In a couple of new ads, McDonald’s wants you to pretend you’re serving a home-cooked meal when you’re dishing out a fine helping of its buttermilk chicken tenders.
I know. The sheer gall.
Buy McDonald’s. Cheat Your Family.
Here’s grandma insisting that she’s found chicken tenders that can pass as her own.
Honestly, she’s not going a fine way about it.
I suspect that large McDonald’s bag is going to give things away.
Worse, how long ago were those things fried?
If she has friends or family coming over, she’s either going to have the tenders delivered (McDonald’s is testing that right now) or she’s going to have to go out, buy them and then reheat them.
Unless, of course, she’s the sort of grandma who serves cold food because she deeply dislikes all her visitors.
In another ad, it appears that her friends are OK with this.
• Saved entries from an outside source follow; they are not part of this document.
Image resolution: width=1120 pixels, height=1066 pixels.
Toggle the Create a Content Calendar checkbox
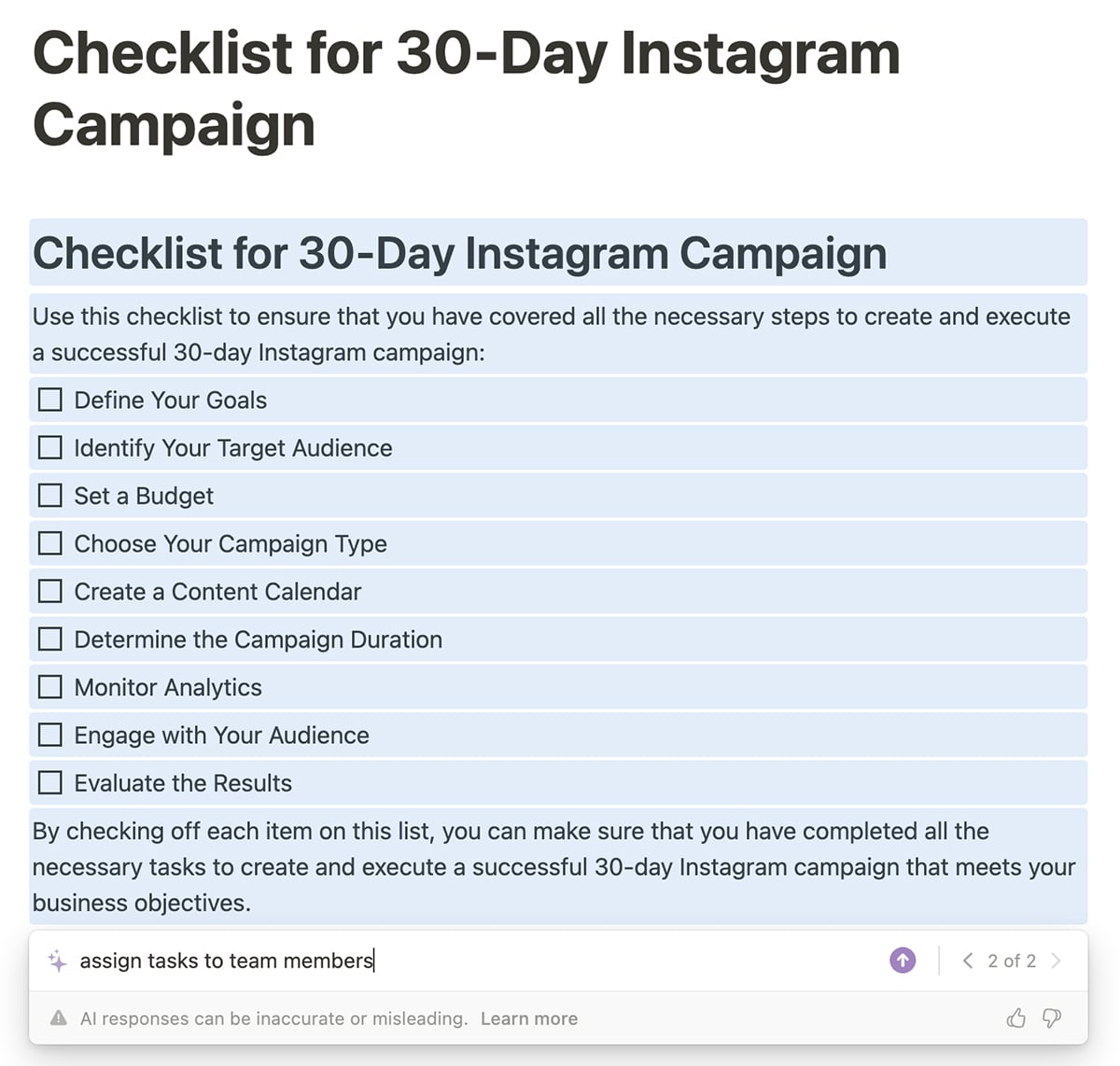[x=50, y=592]
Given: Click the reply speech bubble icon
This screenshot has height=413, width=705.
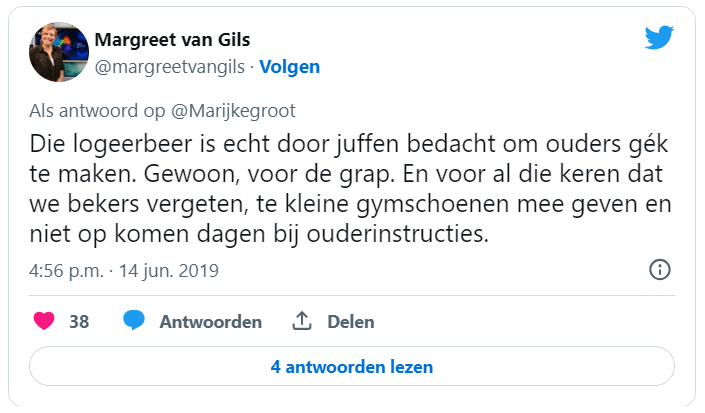Looking at the screenshot, I should click(134, 322).
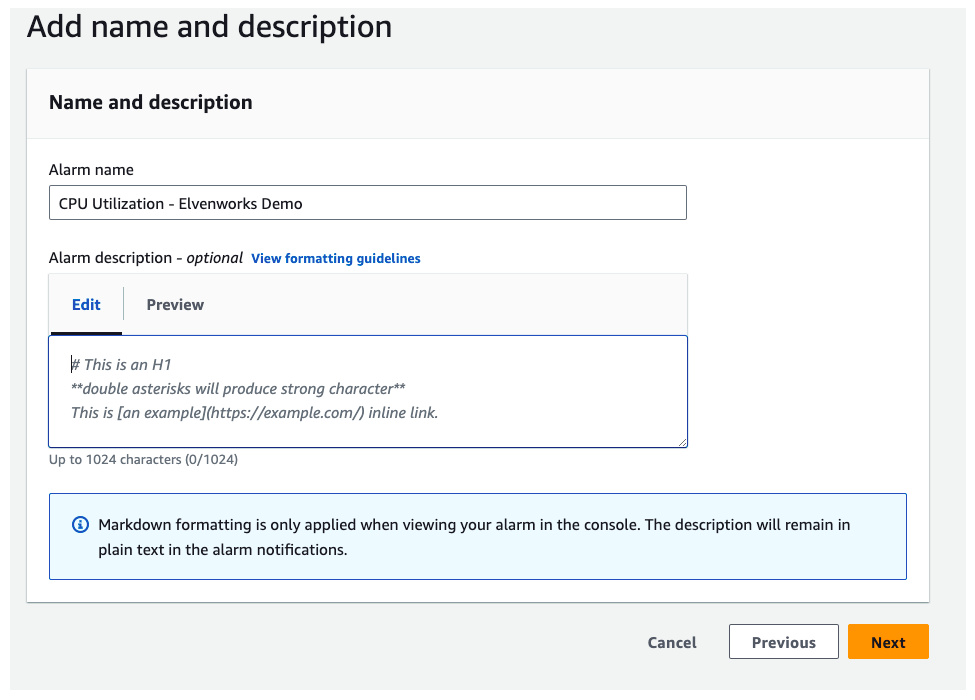Click the 'Add name and description' page heading

click(x=209, y=27)
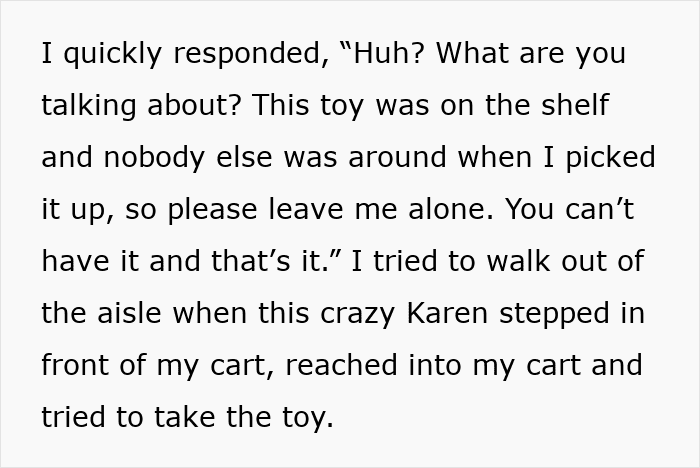This screenshot has height=468, width=700.
Task: Click the word "aisle"
Action: pyautogui.click(x=135, y=314)
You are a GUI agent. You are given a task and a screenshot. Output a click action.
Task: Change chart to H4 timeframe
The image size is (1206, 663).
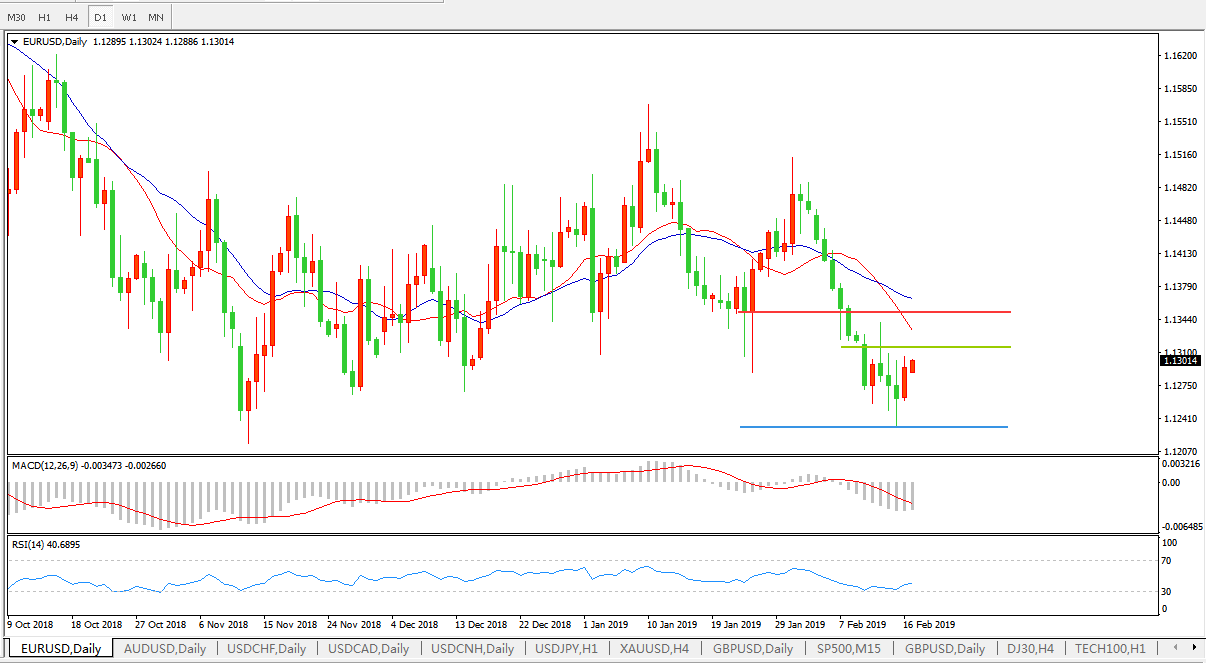tap(71, 17)
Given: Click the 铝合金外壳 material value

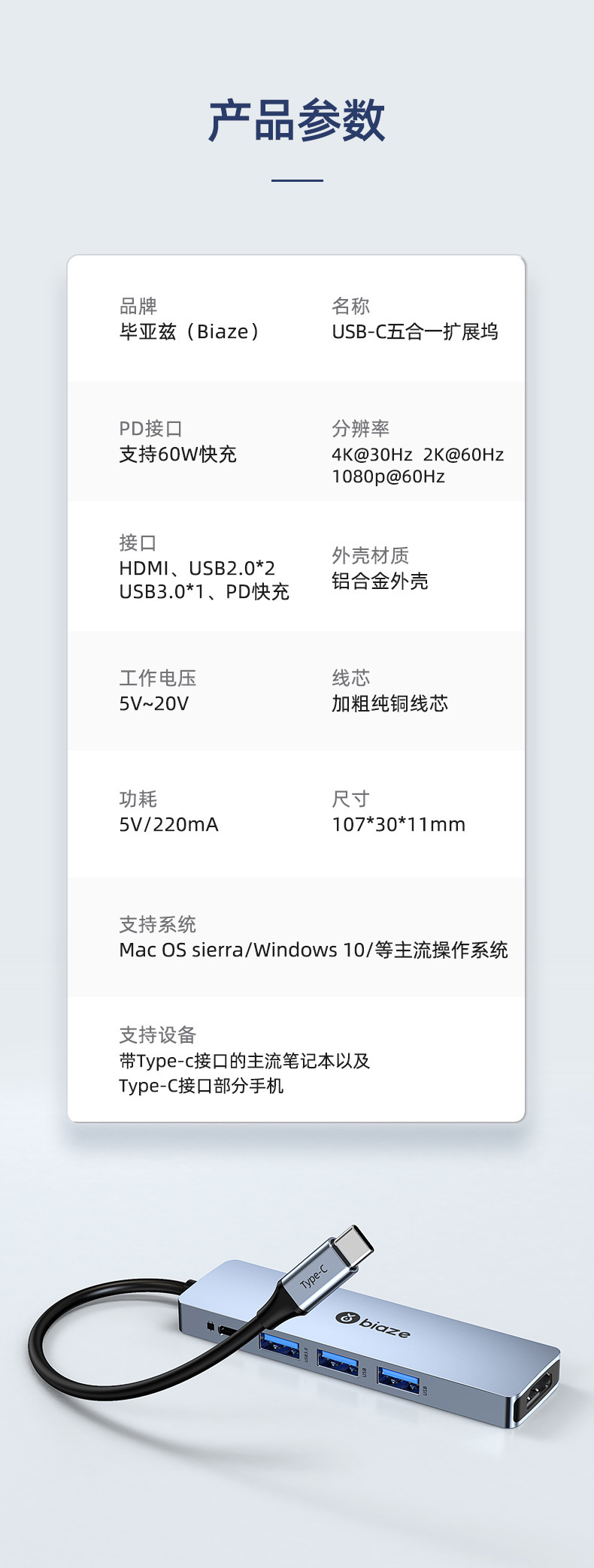Looking at the screenshot, I should coord(380,581).
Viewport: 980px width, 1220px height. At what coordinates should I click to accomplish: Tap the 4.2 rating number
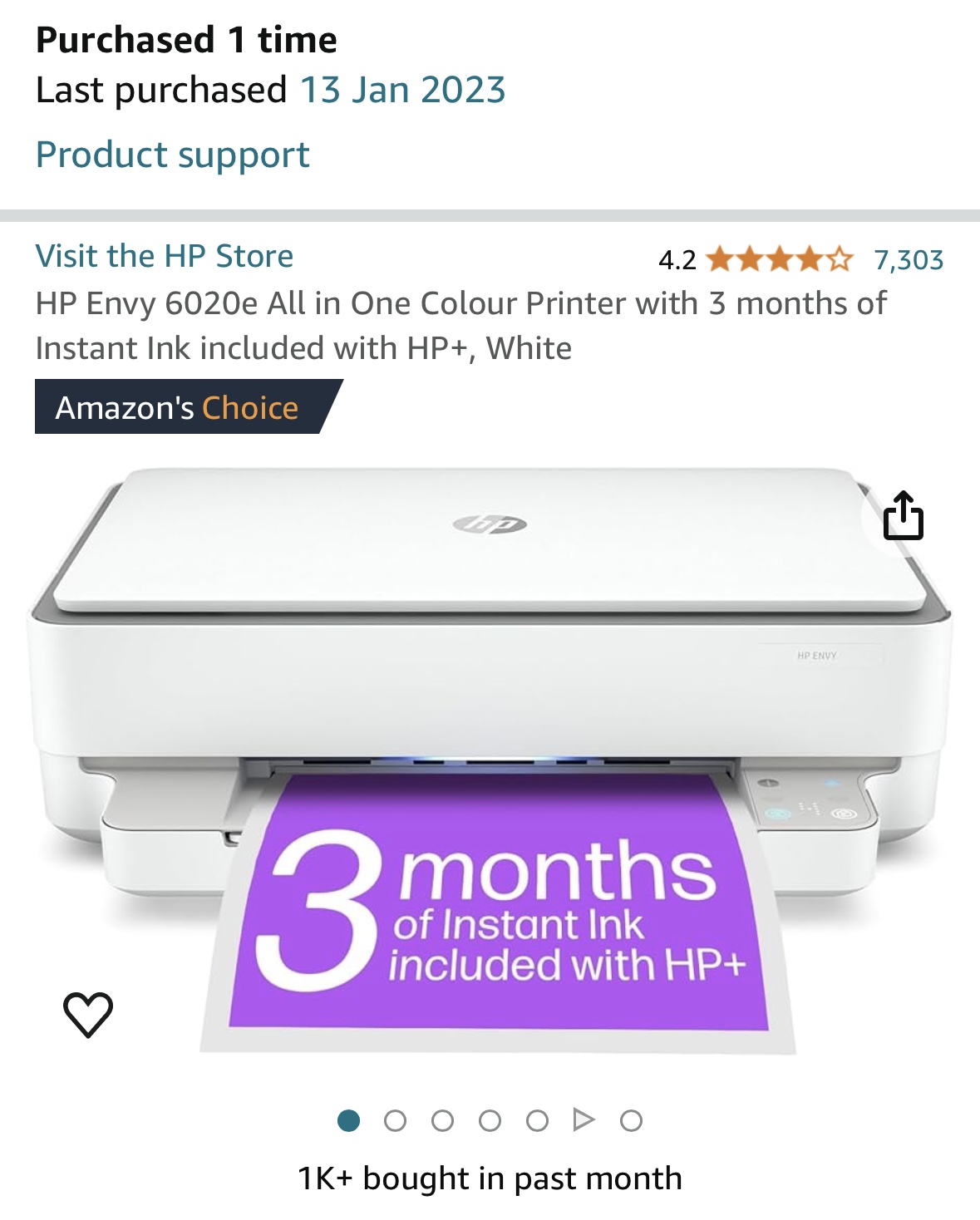677,260
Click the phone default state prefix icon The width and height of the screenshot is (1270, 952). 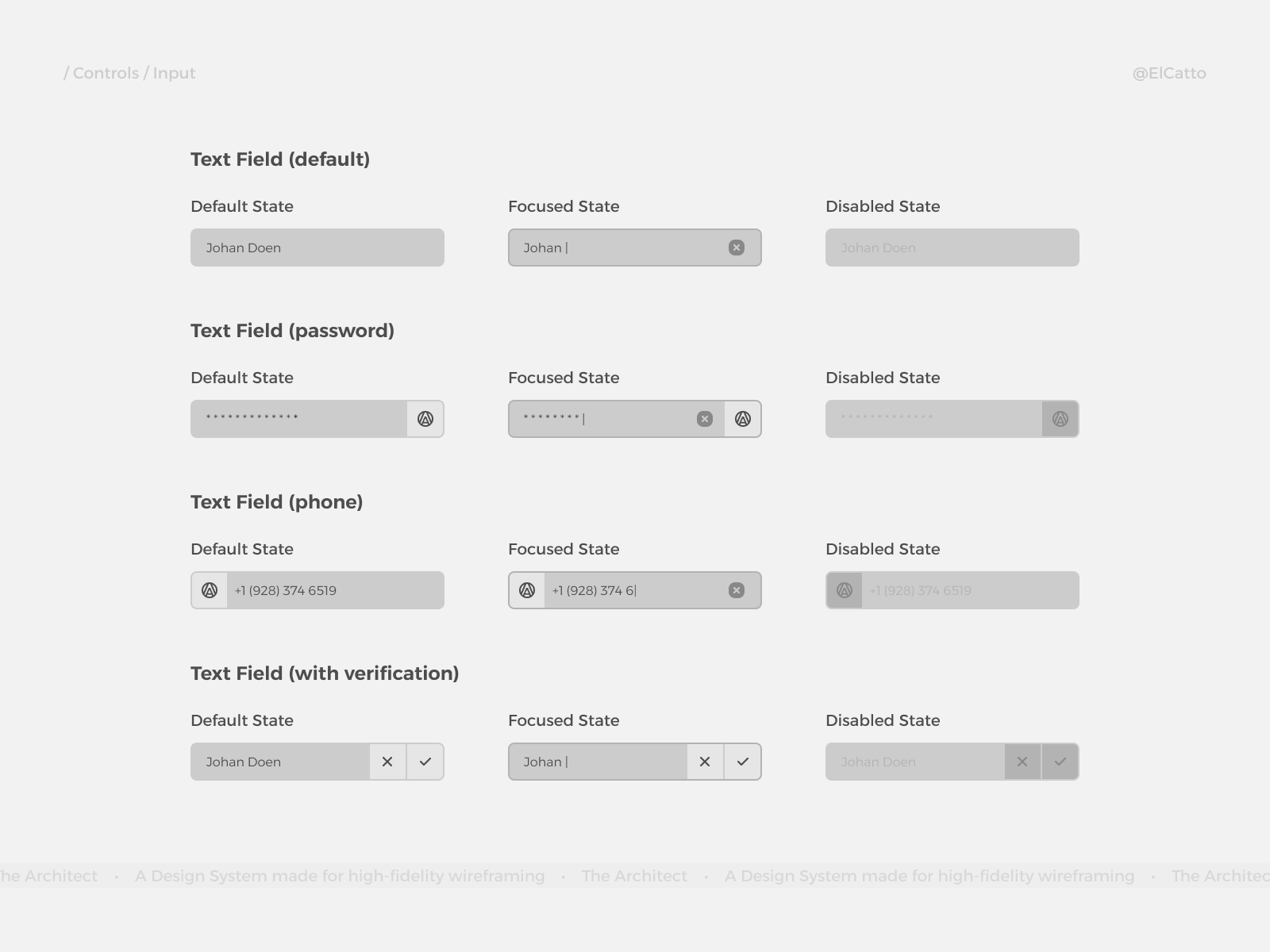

Perhaps they’ve adopted the very same strategy of disregarding their nearest and dearest.
I remain concerned.
Subterfuge requires real talent.
You can’t just blithely pass off McDonald’s as your own.
Especially as someone’s going to want fries to go with them.
Then what are going to do? Tell them you’ll pop to, oh, McDonald’s to pick some up?
I’m all for giving grandmas more freedom. And not just grandmas. Everyone. Well, except children.
I fear, though, that a litigious grandma might trouble McDonald’s here.
This is advertising, right? It’s supposed to offer true, verifiable promises.